**To do:** Look in the listing below for the line that has "This screenshot has height=455, width=430.", then return it and each following line up to and including the one with "The image size is (816, 624).", exactly and without pictures.

*** Data extracts ***

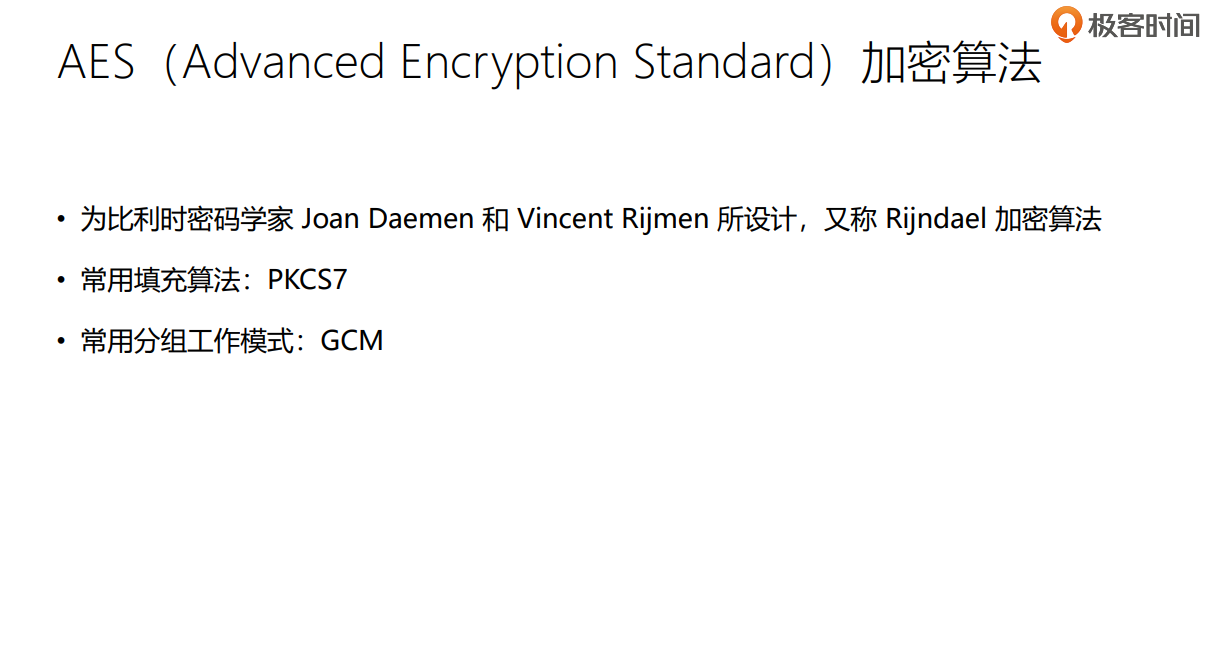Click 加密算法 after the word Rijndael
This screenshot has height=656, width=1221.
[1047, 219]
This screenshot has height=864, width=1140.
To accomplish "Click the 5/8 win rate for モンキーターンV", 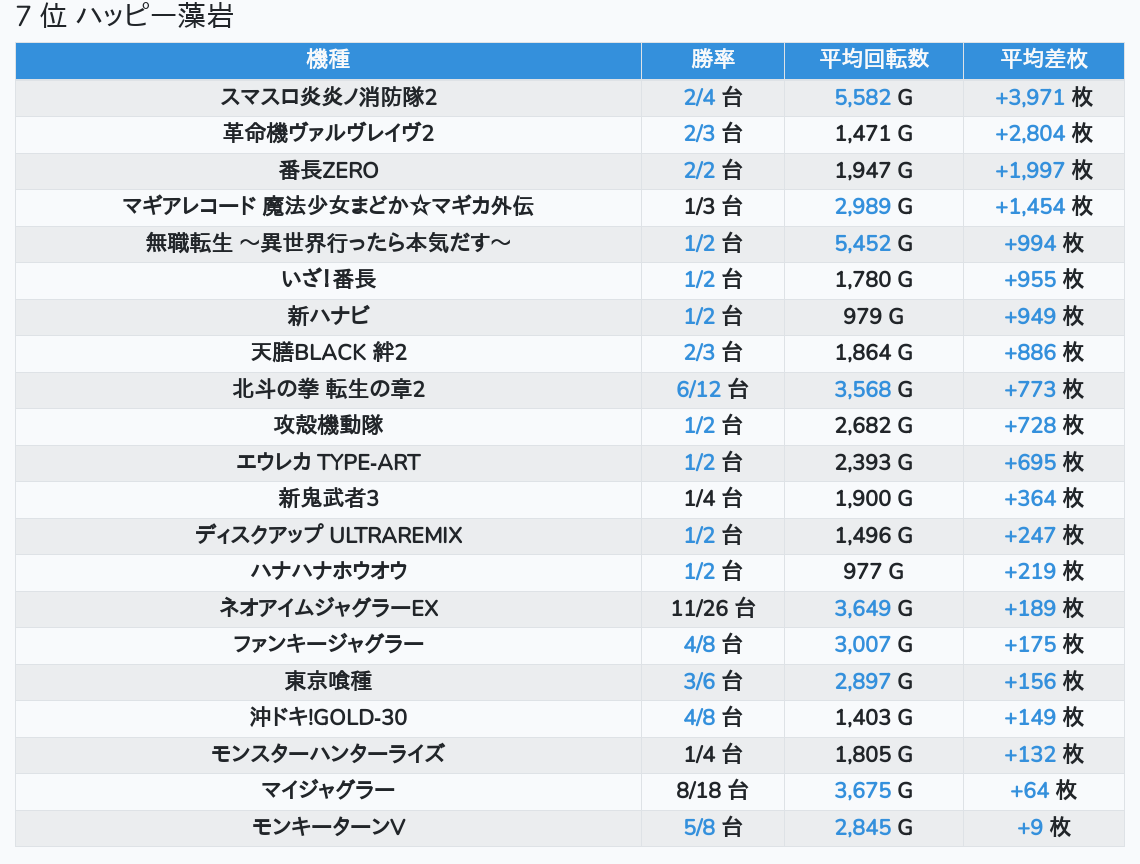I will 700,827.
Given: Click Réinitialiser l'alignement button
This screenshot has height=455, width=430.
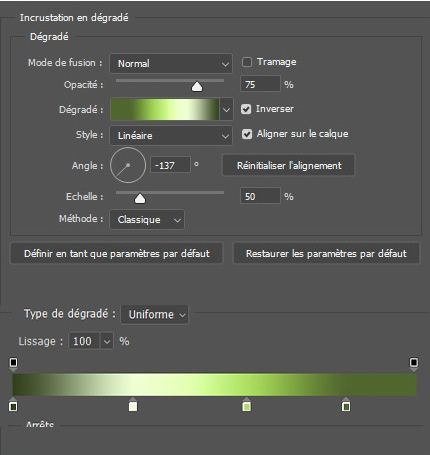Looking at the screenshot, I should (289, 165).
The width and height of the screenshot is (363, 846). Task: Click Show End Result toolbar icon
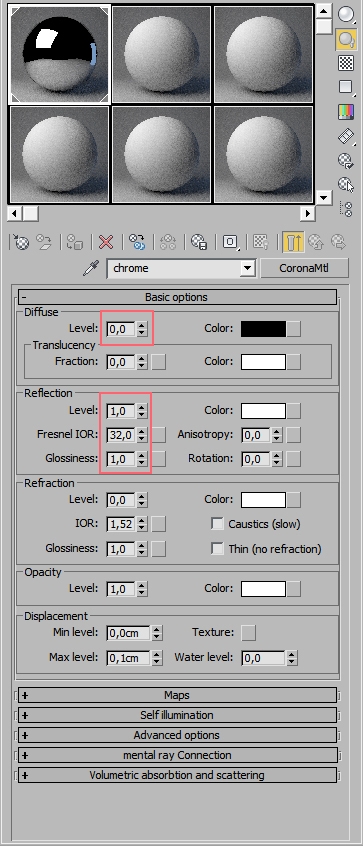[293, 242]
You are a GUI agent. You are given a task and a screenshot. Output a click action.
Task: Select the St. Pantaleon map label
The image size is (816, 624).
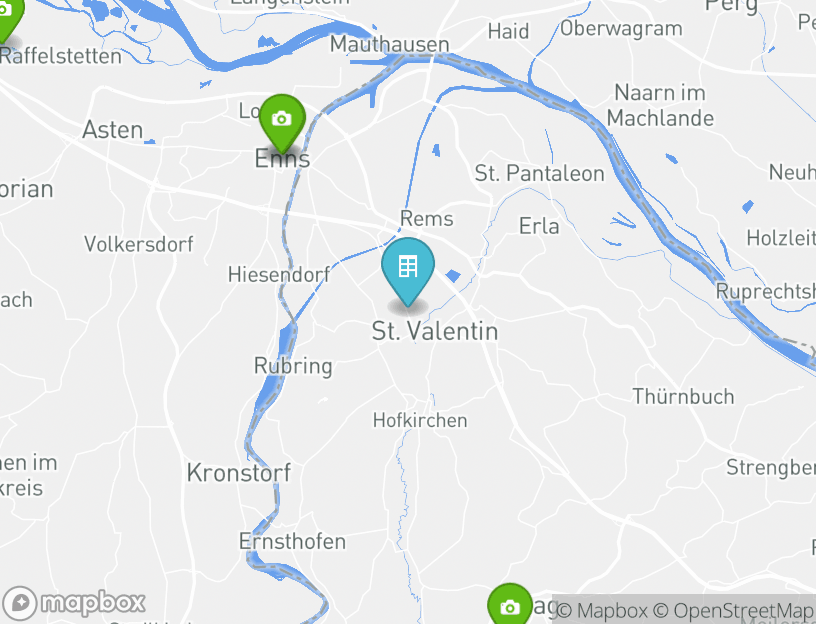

*** End of Data extracts ***
*** Data extracts ***

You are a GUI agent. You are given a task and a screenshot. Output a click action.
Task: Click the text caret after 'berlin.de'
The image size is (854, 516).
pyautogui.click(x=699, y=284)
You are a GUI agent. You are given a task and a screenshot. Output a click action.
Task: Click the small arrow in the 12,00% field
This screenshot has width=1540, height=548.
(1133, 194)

*** End of Data extracts ***

**Output for this task:**
This screenshot has height=455, width=430.
Looking at the screenshot, I should (289, 165).
The width and height of the screenshot is (363, 846). Task: Click Show End Result toolbar icon
[293, 242]
You are a GUI agent. You are given a task and a screenshot. Output a click action.
Task: Select the St. Pantaleon map label
The image size is (816, 624).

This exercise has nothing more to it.